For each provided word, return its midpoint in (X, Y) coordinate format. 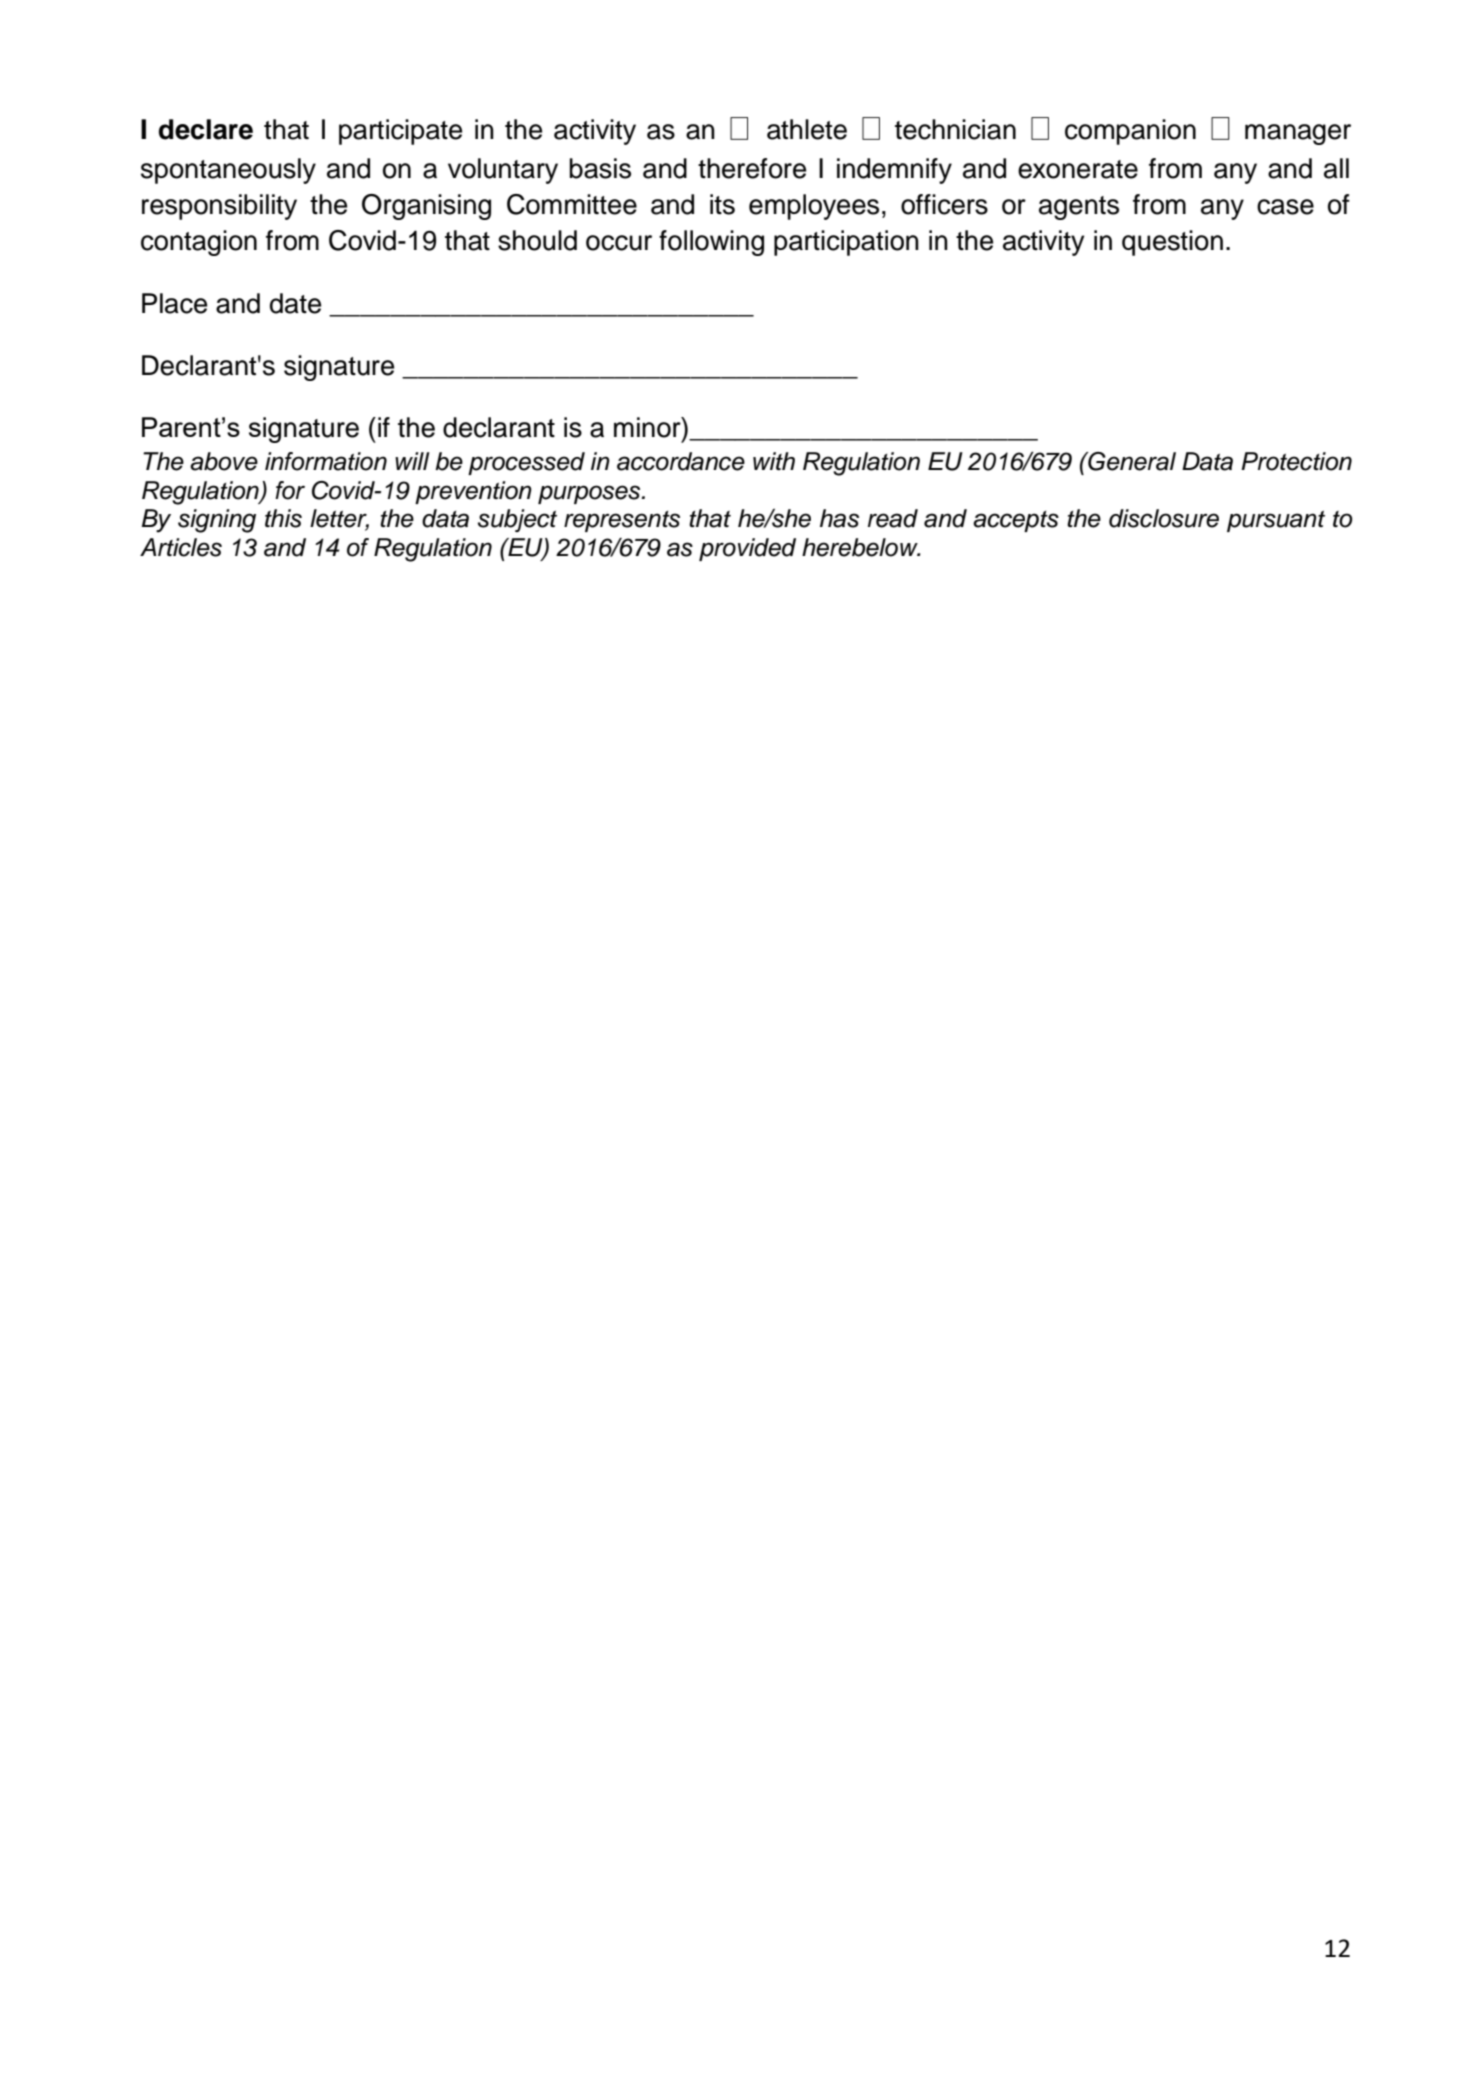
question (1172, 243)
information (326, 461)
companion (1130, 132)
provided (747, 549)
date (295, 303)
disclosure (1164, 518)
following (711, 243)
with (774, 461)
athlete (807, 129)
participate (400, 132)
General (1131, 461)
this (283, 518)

_Problem to solve:_ Rewrite the listing with "midpoint" replaced by "center point" and everything else unchanged. Leave the pictures out.

_Written response:_
For each provided word, return its center point in (X, Y) coordinate format. 
question (1172, 243)
information (326, 461)
companion (1130, 132)
provided (747, 549)
date (295, 303)
disclosure (1164, 518)
following (711, 243)
with (774, 461)
athlete (807, 129)
participate (400, 132)
General (1131, 461)
this (283, 518)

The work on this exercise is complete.